We will present the experimental and theoretical studies of the photonic spin-orbit coupling effects facilitated by a nanoparticle near a planar surface. Due to spin-orbit coupling, circularly polarized light of opposite handedness may take different trajectories when interacting with such a system, e.g. impinging on a polarizable particle placed above a metallic surface supporting surface plasmon polaritons or other guided modes. The transverse spin carried by surface plasmons is intimately linked to the polarisation of light after their scattering on nanostructures. Circular polarizations of opposite handedness are radiated into mirror-symmetric directions, dependent on the surface plasmon propagation direction. This spin-orbit coupling effect is an optical analogue of the inverse spin Hall effect and has important implications for optical forces, optical information processing, quantum optical technology and topological surface metrology.

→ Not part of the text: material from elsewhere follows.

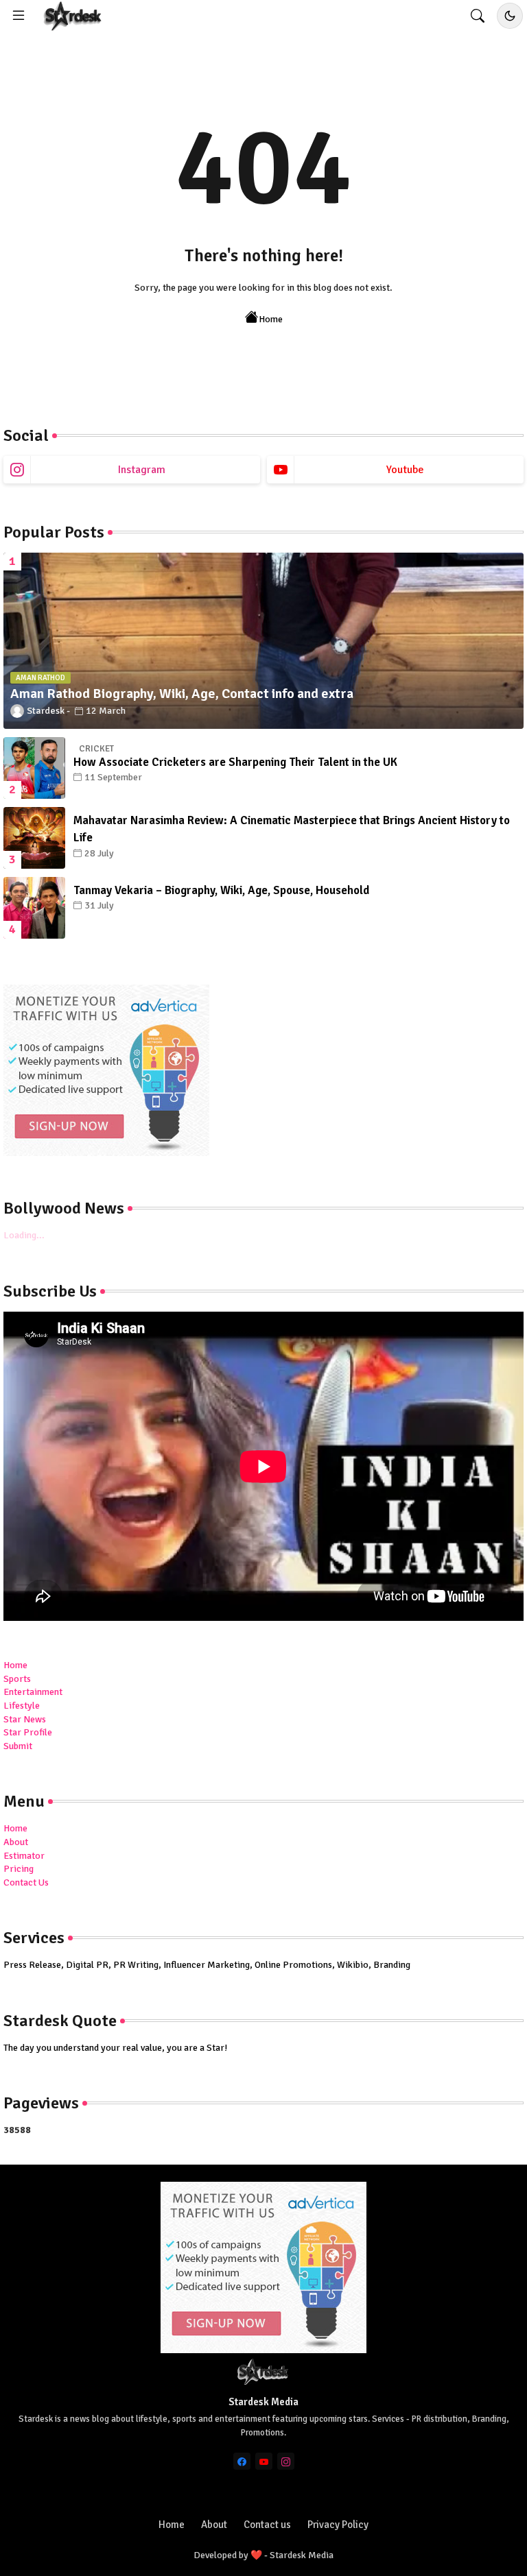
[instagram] (285, 2461)
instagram (141, 470)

Controlling photonic processes on length scales below the diffraction limit requires structural elements with dimensions much smaller than the wavelength. Recently, novel plasmonic metamaterial has been developed based on arrays of aligned plasmonic nanorods which can be designed to exhibit hyperbolic dispersion or epsilon-near-zero behaviour. This metamaterial provides a flexible platform with tuneable optical properties across the visible and telecom spectral range. Such metamaterials can be used instead of conventional plasmonic metals for designing plasmonic waveguides, plasmonic crystals, label-free bio- and chemo-sensors, for development nonlinear plasmonic structures with the enhanced nonlinearities, and controlling emitters. In this talk, we will overview fundamentals and applications of plasmonic nanorod metamaterial for designing new types of nanostructured plasmonic platforms, bio- and chemical sensing components, and nonlinear optical devices.